ABOUT THIS EXERCISE ::
What follows is a block of records; restate each one word for word.

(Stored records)
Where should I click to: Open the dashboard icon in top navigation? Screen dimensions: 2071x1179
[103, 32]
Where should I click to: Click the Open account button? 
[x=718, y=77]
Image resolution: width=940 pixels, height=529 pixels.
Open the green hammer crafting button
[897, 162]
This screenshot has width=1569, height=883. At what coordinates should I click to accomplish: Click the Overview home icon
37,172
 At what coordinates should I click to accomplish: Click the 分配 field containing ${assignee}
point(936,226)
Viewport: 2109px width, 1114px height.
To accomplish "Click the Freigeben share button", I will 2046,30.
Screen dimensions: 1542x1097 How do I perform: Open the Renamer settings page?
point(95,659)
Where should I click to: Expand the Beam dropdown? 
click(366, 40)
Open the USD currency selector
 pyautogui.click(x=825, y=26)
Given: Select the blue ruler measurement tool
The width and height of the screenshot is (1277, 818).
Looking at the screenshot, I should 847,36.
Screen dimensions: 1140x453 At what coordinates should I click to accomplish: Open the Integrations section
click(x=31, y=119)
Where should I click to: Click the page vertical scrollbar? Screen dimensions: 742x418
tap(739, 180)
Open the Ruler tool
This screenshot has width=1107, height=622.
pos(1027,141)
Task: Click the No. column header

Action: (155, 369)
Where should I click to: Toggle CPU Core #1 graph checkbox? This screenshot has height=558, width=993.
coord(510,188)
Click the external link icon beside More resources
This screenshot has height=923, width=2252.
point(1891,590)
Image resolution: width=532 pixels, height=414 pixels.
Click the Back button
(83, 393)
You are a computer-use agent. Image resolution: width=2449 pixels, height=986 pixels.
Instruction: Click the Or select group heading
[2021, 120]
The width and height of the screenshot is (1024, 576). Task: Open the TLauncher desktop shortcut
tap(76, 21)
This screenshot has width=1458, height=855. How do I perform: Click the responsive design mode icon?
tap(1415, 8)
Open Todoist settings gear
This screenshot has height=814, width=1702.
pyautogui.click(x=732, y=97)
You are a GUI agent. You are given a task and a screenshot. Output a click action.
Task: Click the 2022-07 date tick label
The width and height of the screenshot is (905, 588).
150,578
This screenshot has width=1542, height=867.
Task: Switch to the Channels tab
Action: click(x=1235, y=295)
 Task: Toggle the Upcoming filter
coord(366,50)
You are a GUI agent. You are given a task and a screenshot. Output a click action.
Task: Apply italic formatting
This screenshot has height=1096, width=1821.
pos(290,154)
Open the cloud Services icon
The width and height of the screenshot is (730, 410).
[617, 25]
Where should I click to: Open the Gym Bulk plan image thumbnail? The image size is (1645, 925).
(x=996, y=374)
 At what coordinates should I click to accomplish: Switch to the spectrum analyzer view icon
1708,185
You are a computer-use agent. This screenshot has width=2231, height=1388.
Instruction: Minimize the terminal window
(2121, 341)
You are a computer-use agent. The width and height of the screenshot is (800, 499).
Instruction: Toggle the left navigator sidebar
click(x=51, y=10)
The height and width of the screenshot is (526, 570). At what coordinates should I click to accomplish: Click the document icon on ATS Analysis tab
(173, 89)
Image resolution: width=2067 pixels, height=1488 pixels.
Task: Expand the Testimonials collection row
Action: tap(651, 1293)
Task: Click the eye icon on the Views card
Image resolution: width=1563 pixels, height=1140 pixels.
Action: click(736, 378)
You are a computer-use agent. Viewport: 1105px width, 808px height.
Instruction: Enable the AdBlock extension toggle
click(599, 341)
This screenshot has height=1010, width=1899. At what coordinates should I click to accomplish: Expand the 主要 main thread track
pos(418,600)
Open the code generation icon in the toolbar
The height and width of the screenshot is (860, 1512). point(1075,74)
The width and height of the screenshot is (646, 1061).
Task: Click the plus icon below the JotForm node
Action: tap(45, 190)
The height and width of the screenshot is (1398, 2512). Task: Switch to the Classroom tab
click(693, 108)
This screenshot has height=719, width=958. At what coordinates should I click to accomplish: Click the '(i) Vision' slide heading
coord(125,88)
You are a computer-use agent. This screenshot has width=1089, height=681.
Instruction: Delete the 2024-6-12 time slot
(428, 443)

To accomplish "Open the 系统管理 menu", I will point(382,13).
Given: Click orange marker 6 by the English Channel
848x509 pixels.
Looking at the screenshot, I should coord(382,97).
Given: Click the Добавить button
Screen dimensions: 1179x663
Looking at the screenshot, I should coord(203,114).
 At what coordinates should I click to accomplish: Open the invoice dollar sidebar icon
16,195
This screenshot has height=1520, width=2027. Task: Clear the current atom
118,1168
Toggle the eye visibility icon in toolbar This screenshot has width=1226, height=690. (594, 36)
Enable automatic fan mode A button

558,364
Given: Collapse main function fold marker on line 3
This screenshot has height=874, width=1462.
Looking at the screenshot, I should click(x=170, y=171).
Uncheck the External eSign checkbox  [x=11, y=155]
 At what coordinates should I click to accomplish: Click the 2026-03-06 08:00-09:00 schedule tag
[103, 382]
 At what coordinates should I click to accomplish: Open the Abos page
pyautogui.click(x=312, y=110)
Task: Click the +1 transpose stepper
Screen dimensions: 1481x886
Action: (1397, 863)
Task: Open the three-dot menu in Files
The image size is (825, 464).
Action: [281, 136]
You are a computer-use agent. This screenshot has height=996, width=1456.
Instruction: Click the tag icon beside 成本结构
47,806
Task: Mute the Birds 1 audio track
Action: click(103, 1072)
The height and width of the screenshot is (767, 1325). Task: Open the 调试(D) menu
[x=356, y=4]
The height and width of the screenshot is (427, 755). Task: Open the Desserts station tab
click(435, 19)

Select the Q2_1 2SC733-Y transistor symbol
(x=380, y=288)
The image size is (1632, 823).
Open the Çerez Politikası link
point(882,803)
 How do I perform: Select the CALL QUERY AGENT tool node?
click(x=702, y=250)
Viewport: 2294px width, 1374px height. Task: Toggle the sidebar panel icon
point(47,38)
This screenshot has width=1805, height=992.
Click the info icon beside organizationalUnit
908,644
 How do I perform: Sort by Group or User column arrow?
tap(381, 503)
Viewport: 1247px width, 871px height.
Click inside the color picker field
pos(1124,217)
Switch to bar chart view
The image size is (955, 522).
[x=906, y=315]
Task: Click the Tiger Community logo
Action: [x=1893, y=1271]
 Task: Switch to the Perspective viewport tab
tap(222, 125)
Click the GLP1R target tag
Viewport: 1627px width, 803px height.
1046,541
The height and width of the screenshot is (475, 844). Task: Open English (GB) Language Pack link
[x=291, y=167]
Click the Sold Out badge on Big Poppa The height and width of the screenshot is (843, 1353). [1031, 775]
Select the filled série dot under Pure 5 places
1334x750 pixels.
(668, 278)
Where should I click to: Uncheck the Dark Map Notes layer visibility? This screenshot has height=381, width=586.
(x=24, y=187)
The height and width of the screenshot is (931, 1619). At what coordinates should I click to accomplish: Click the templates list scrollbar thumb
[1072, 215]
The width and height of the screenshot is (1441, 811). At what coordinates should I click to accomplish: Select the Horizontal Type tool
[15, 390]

SOLUTION FOR THIS TASK ::
Where should I click to: Open the dashboard icon in top navigation? Screen dimensions: 2071x1179
[103, 32]
Where should I click to: Click the Open account button? 
[x=718, y=77]
Image resolution: width=940 pixels, height=529 pixels.
Open the green hammer crafting button
[897, 162]
This screenshot has width=1569, height=883. At what coordinates should I click to accomplish: Click the Overview home icon
37,172
 At what coordinates should I click to accomplish: Click the 分配 field containing ${assignee}
point(936,226)
Viewport: 2109px width, 1114px height.
To accomplish "Click the Freigeben share button", I will 2046,30.
Screen dimensions: 1542x1097 How do I perform: Open the Renamer settings page?
point(95,659)
Where should I click to: Expand the Beam dropdown? 
click(366, 40)
Open the USD currency selector
 pyautogui.click(x=825, y=26)
Given: Select the blue ruler measurement tool
The width and height of the screenshot is (1277, 818).
Looking at the screenshot, I should 847,36.
Screen dimensions: 1140x453 At what coordinates should I click to accomplish: Open the Integrations section
click(x=31, y=119)
Where should I click to: Click the page vertical scrollbar? Screen dimensions: 742x418
tap(739, 180)
Open the Ruler tool
This screenshot has width=1107, height=622.
pos(1027,141)
Task: Click the No. column header

Action: (155, 369)
Where should I click to: Toggle CPU Core #1 graph checkbox? This screenshot has height=558, width=993.
coord(510,188)
Click the external link icon beside More resources
This screenshot has height=923, width=2252.
point(1891,590)
Image resolution: width=532 pixels, height=414 pixels.
Click the Back button
(83, 393)
You are a computer-use agent. Image resolution: width=2449 pixels, height=986 pixels.
Instruction: Click the Or select group heading
[2021, 120]
The width and height of the screenshot is (1024, 576). Task: Open the TLauncher desktop shortcut
tap(76, 21)
This screenshot has width=1458, height=855. How do I perform: Click the responsive design mode icon?
tap(1415, 8)
Open Todoist settings gear
This screenshot has height=814, width=1702.
pyautogui.click(x=732, y=97)
You are a GUI agent. You are given a task and a screenshot. Output a click action.
Task: Click the 2022-07 date tick label
The width and height of the screenshot is (905, 588).
150,578
This screenshot has width=1542, height=867.
Task: Switch to the Channels tab
Action: click(x=1235, y=295)
 Task: Toggle the Upcoming filter
coord(366,50)
You are a GUI agent. You are given a task and a screenshot. Output a click action.
Task: Apply italic formatting
This screenshot has height=1096, width=1821.
pos(290,154)
Open the cloud Services icon
The width and height of the screenshot is (730, 410).
[617, 25]
Where should I click to: Open the Gym Bulk plan image thumbnail? The image size is (1645, 925).
(x=996, y=374)
 At what coordinates should I click to accomplish: Switch to the spectrum analyzer view icon
1708,185
You are a computer-use agent. This screenshot has width=2231, height=1388.
Instruction: Minimize the terminal window
(2121, 341)
You are a computer-use agent. The width and height of the screenshot is (800, 499).
Instruction: Toggle the left navigator sidebar
click(x=51, y=10)
The height and width of the screenshot is (526, 570). At what coordinates should I click to accomplish: Click the document icon on ATS Analysis tab
(173, 89)
Image resolution: width=2067 pixels, height=1488 pixels.
Task: Expand the Testimonials collection row
Action: tap(651, 1293)
Task: Click the eye icon on the Views card
Image resolution: width=1563 pixels, height=1140 pixels.
Action: click(736, 378)
You are a computer-use agent. Viewport: 1105px width, 808px height.
Instruction: Enable the AdBlock extension toggle
click(599, 341)
This screenshot has height=1010, width=1899. At what coordinates should I click to accomplish: Expand the 主要 main thread track
pos(418,600)
Open the code generation icon in the toolbar
The height and width of the screenshot is (860, 1512). point(1075,74)
The width and height of the screenshot is (646, 1061).
Task: Click the plus icon below the JotForm node
Action: tap(45, 190)
The height and width of the screenshot is (1398, 2512). Task: Switch to the Classroom tab
click(693, 108)
This screenshot has height=719, width=958. At what coordinates should I click to accomplish: Click the '(i) Vision' slide heading
coord(125,88)
You are a computer-use agent. This screenshot has width=1089, height=681.
Instruction: Delete the 2024-6-12 time slot
(428, 443)

To accomplish "Open the 系统管理 menu", I will point(382,13).
Given: Click orange marker 6 by the English Channel
848x509 pixels.
Looking at the screenshot, I should coord(382,97).
Given: Click the Добавить button
Screen dimensions: 1179x663
Looking at the screenshot, I should coord(203,114).
 At what coordinates should I click to accomplish: Open the invoice dollar sidebar icon
16,195
This screenshot has height=1520, width=2027. Task: Clear the current atom
118,1168
Toggle the eye visibility icon in toolbar This screenshot has width=1226, height=690. (594, 36)
Enable automatic fan mode A button

558,364
Given: Collapse main function fold marker on line 3
This screenshot has height=874, width=1462.
Looking at the screenshot, I should click(x=170, y=171).
Uncheck the External eSign checkbox  [x=11, y=155]
 At what coordinates should I click to accomplish: Click the 2026-03-06 08:00-09:00 schedule tag
[103, 382]
 At what coordinates should I click to accomplish: Open the Abos page
pyautogui.click(x=312, y=110)
Task: Click the +1 transpose stepper
Screen dimensions: 1481x886
Action: (1397, 863)
Task: Open the three-dot menu in Files
The image size is (825, 464).
Action: [281, 136]
You are a computer-use agent. This screenshot has height=996, width=1456.
Instruction: Click the tag icon beside 成本结构
47,806
Task: Mute the Birds 1 audio track
Action: click(103, 1072)
The height and width of the screenshot is (767, 1325). Task: Open the 调试(D) menu
[x=356, y=4]
The height and width of the screenshot is (427, 755). Task: Open the Desserts station tab
click(435, 19)

Select the Q2_1 2SC733-Y transistor symbol
(x=380, y=288)
The image size is (1632, 823).
Open the Çerez Politikası link
point(882,803)
 How do I perform: Select the CALL QUERY AGENT tool node?
click(x=702, y=250)
Viewport: 2294px width, 1374px height. Task: Toggle the sidebar panel icon
point(47,38)
This screenshot has width=1805, height=992.
Click the info icon beside organizationalUnit
908,644
 How do I perform: Sort by Group or User column arrow?
tap(381, 503)
Viewport: 1247px width, 871px height.
Click inside the color picker field
pos(1124,217)
Switch to bar chart view
The image size is (955, 522).
[x=906, y=315]
Task: Click the Tiger Community logo
Action: [x=1893, y=1271]
 Task: Switch to the Perspective viewport tab
tap(222, 125)
Click the GLP1R target tag
Viewport: 1627px width, 803px height.
1046,541
The height and width of the screenshot is (475, 844). Task: Open English (GB) Language Pack link
[x=291, y=167]
Click the Sold Out badge on Big Poppa The height and width of the screenshot is (843, 1353). [1031, 775]
Select the filled série dot under Pure 5 places
1334x750 pixels.
(668, 278)
Where should I click to: Uncheck the Dark Map Notes layer visibility? This screenshot has height=381, width=586.
(x=24, y=187)
The height and width of the screenshot is (931, 1619). At what coordinates should I click to accomplish: Click the templates list scrollbar thumb
[1072, 215]
The width and height of the screenshot is (1441, 811). At what coordinates should I click to accomplish: Select the Horizontal Type tool
[15, 390]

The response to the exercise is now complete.